That is one of the reason i just love weed ... If i want to smoke i roll a fatty one ... No tabbaco ... It takes hours to smoke but it feels great. For the morning i just take 3 Volcano bags and i don't remember smoking for some hours ...

Tabbacco sucks hard


----------



## dman1234 (May 2, 2012)

Thanks everyone, I really appreciate it, I will use this thread for words of encouragement if i get weak, but i feel ok, i would thank you all but "I have given out too much Reputation in the last 24 hours" but thanks too you all.


----------



## orangesunshine (May 2, 2012)

:woohoo: another day down *dman*---some tricks i used to help me cold turkey were a packed bowl in my pocket---sunflower seeds while driving---on line photos of damage caused by smoking for a quick reminder of the pain it will cause---lots of water---remember the reasons you are quitting (some carry a list in their pocket) to look at when they get the urge---biggest help for me was controlled deep breathing---keep it up bro


----------



## DiamondJim420 (May 2, 2012)

The thing that helped me the most was joining an online accountability group of people who were quitting just like me.  We all signed into the web site every morning and pledged our committment to not use tobacco for that day.  Just that day.  One day at a time.  We all exchanged email addresses and phone numbers, and promised one another that we would not use tobacco before calling a quit brother (or sister) for moral support.  Being part of an accountability group really helped me.


----------



## Grower13 (May 2, 2012)

For me it was starburst fruit chews...... ate them by the 100's...... I'd eat 15-20 at the time........ I smoked a lot of pot too.


----------



## dman1234 (May 3, 2012)

A couple of hard moments today, but they are short lived, like literally seconds of craving, i recognize them and change my thoughts quickly, been working so far.

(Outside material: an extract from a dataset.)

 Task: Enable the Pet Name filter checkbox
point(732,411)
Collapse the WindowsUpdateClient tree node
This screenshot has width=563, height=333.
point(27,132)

After 32 days of this im pretty sure im done with them for good, i just keep tellin myself, did you go through 32 days of this for nothing? I guess time will tell.


----------



## dman1234 (May 3, 2012)

I have also found that i must have only drank coffee because i enjoyed the smoke so much more with a coffee, without the smoke i dont really care that much about coffee, i will still have one in the morning, but i use to have 2-3 more and i just dont want them anymore, anyways im just babbling here.


----------



## OGKushman (May 3, 2012)

Damn man you are there! Im trying so hard right now...to make it easier i am vaping only right now. No smoking at all. But its so hard. I smoked the Crushes for the last year and damn those things are crazy addictive compared to other brands. I walked out back to smoke one right now and then i snapped it in half lit it but didnt inhale...just tossed it. To keep my mind busy for that "break" i decided to take my new hose end sprayer and fill it with some old "orchard spray" brand pyrethrin and sulfur. Instead of smoking i dosed my back lawn lol.

Keep it up dman. Im going to try hard this time and get it done! I have had enough of these big ol black lung bogies!


----------



## BackWoodsDrifter (May 3, 2012)

Hey pilgrems be meetin a guy today on me travells been quitin smokin too. I asked him if it was a rough ride and he be sayin its a cake walk with a thing I think he said is a product outa china. Its like an electronic fake smoke or somethin looks like a smoke and smokes like a smoke but it aint smoke it gives yual the nicotean fix but none the other bad chemicals and it even looks to like yur smokin with real smoke lookin stuff blows out yur lungs but I guess it be water vapour or somethin like that said it be costin him bout 35 bucks and last a while I guess. Hope this info helps yual out in any way shape or form and no I aint a spokesman or salesman for the thing just tryin to help out cause I knows how hard it is to quit been there done that.

BWD


----------



## Flyinghigh (May 3, 2012)

orangesunshine said:
			
		

> don't beat yourself up---if you consider it just practice you'll know what you need to do to succeed in the future




Of course I do know what I need to do in the future to succeed to quite.! 
Put out some peoples lights and in a 8 ft hole and life will be a lot better if there gone..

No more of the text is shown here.